Given records =>
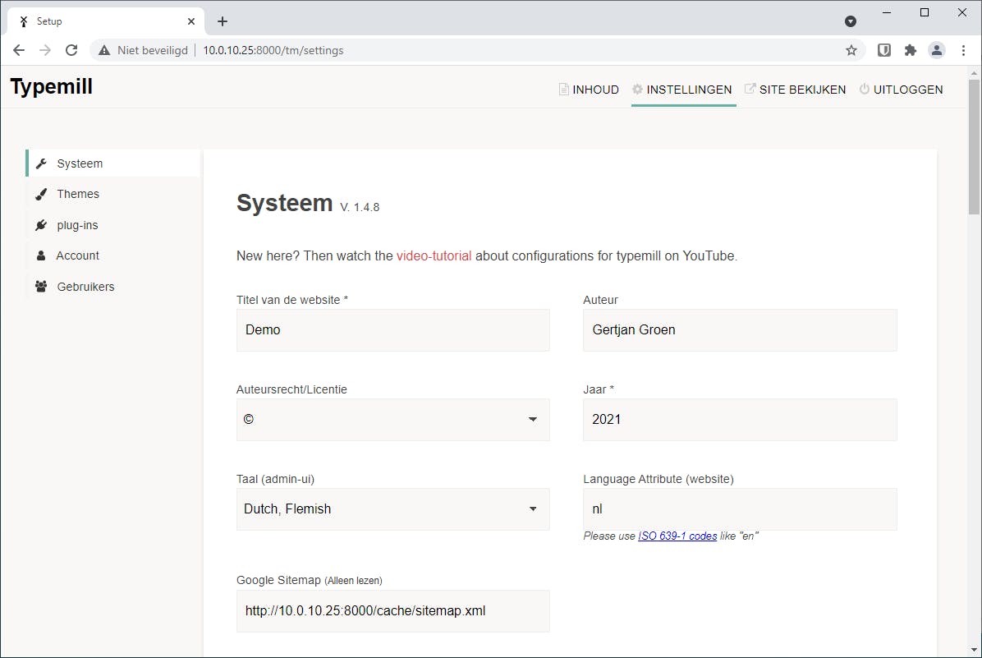The width and height of the screenshot is (982, 658).
Task: Open the Taal (admin-ui) language dropdown
Action: click(392, 509)
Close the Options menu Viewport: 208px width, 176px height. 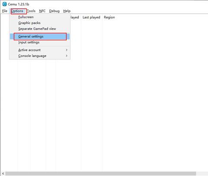tap(17, 11)
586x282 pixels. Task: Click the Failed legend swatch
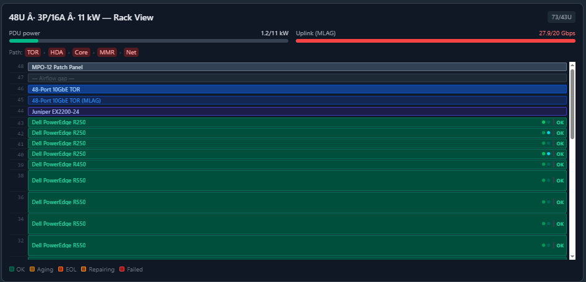coord(122,269)

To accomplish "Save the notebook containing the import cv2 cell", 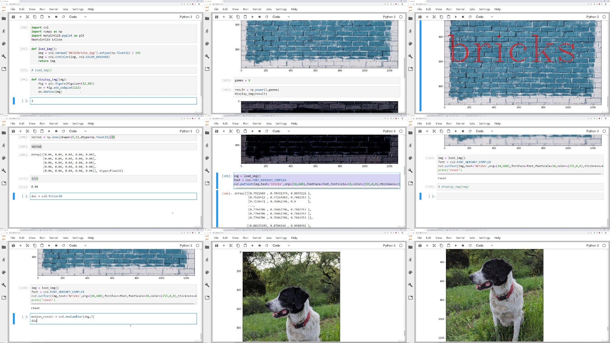I will [x=13, y=17].
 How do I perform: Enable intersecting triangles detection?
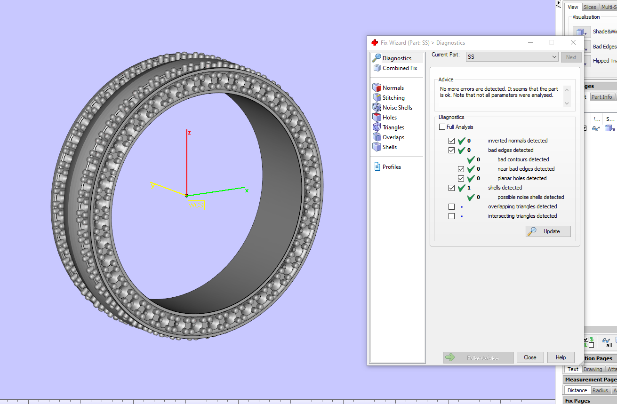point(452,216)
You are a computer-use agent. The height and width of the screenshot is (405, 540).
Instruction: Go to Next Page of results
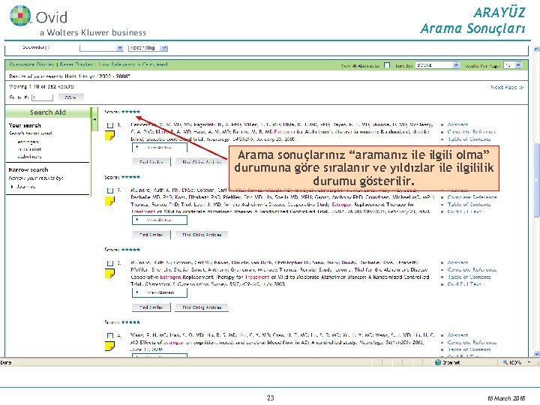[x=507, y=88]
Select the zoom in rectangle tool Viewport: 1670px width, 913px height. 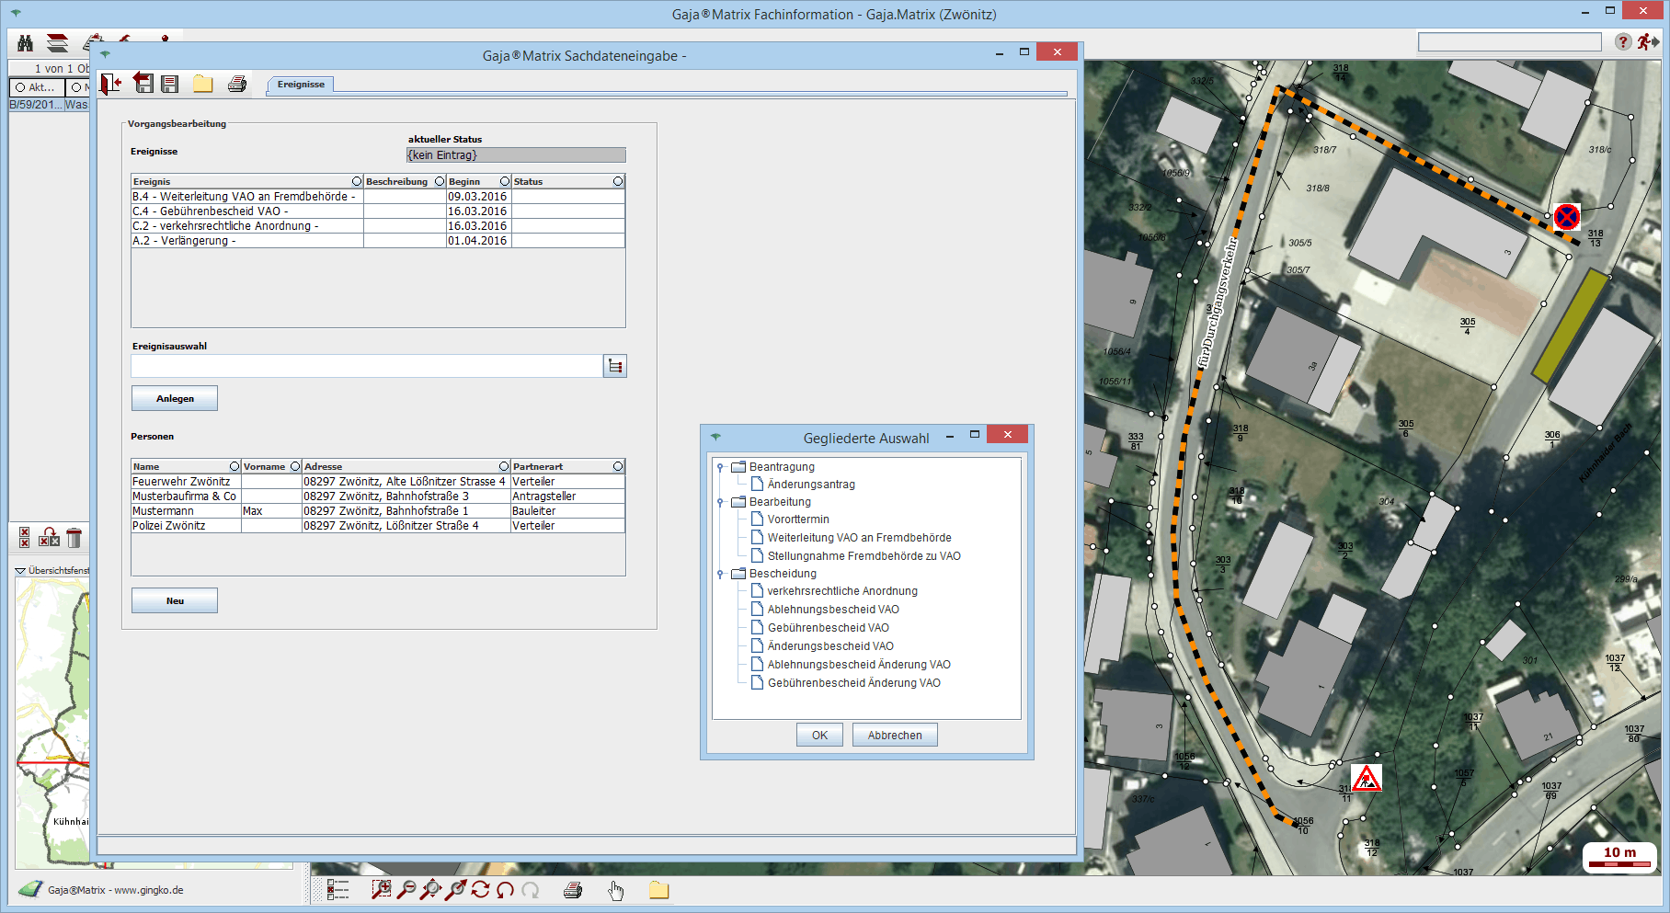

Your instructions => Once you find the line containing "You are a computer-use", transcribe it and each line after it to the end of the records exactly, and leave out the pictures.

Answer space =>
You are a computer-use agent. The height and width of the screenshot is (405, 540).
Instruction: Go to Next Page of results
[x=507, y=88]
Select the zoom in rectangle tool Viewport: 1670px width, 913px height. 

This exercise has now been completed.